EXTENDING TREATMENT EFFECTS IN ADVANCED PARKINSON DISEASE
For most patients, the first 5 years after being diagnosed with Parkinson disease is the “honeymoon phase,” when almost any treatment is effective. During this time, patients tend to have enough surviving dopaminergic neurons to store levodopa, despite its very short half-life of only 60 minutes.
As the disease progresses, fewer dopaminergic neurons survive, the therapeutic window narrows, and dosing becomes a balancing act: too much dopamine causes dyskinesias, hallucinations, delusions, and impulsive behavior, and too little dopamine causes worsening of Parkinson symptoms, freezing, and wearing-off, with ensuing falls and fractures. At this stage, some patients are prescribed levodopa every 1.5 or 2 hours.
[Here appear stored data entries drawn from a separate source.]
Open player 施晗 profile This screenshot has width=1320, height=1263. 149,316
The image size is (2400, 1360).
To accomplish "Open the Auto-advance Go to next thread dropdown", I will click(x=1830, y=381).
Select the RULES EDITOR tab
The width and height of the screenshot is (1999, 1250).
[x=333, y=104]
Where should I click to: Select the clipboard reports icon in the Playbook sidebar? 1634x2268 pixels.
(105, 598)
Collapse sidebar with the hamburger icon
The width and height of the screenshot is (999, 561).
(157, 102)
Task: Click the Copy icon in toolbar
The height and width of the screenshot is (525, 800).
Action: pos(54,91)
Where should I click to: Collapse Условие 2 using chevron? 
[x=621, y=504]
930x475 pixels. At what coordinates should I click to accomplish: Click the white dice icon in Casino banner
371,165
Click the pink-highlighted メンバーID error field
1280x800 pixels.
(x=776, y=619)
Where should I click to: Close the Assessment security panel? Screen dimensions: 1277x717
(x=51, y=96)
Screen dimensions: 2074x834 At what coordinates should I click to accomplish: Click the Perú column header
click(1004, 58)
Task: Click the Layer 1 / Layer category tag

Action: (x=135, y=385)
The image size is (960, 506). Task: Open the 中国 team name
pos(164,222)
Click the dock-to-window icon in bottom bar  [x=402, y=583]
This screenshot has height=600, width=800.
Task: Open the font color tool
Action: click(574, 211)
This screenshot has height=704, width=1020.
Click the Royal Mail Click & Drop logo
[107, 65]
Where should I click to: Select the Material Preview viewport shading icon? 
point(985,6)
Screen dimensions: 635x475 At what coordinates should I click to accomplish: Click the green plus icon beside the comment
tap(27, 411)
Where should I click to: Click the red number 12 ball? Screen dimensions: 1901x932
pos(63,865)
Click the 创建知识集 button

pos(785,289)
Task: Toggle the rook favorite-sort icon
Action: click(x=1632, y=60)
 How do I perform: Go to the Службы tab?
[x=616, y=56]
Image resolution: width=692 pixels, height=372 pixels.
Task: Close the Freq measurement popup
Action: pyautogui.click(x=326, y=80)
Drugs are now available that extend the half-life of levodopa by slowing the breakdown of dopamine.
Catechol-O-methyltransferase (COMT) inhibitors—including tolcapone (Tasmar) and entacapone (Comtan) (also available as combined cardidopa, entacapone, and levodopa [Stalevo])—reduce off periods by about 1 hour per day.13 Given that the price is about $2,500 per year, the cost and benefits to the patient must be considered.14–17
Rasagiline, an MAO-B inhibitor, can also be added to levodopa to extend the “on” time for about 1 hour a day and to reduce freezing of gait. Clinical trials have shown it to be well tolerated, although common side effects include worsening dyskinesias and nausea.18,19
Apomorphine (Apokyn) is a dopamine agonist given by subcutaneous injection, allowing it to avoid first-pass metabolism by the liver. The benefits start just 10 minutes after injection, but only last for about 1 hour. It is a good option for rescue therapy for patients who cannot swallow or who have severe, unpredictable, or painful off-periods. It is also useful for situations in which it is especially inconvenient to have an off-period, such as being away from home.
Many agents have been tested for improving the off-period, but most work for about 1 to 2 hours, which is not nearly as effective as deep brain stimulation.
Managing dyskinesias
Dyskinesias can be managed by giving lower doses of levodopa more often. If wearing-off is a problem, a dopamine agonist or MAO-B inhibitor can be added. For patients at this stage, a specialist should be consulted.
Amantadine (Symmetrel), an N-methyl-d-aspartate (NMDA) receptor antagonist and dopamine-releasing agent used to treat influenza, is also effective against dyskinesias. Adverse effects include anxiety, insomnia, nightmares, anticholinergic effects, and livedo reticularis.20,21
Deep brain stimulation is the best treatment for dyskinesias in a patient for whom the procedure is appropriate and who has medical insurance that covers it.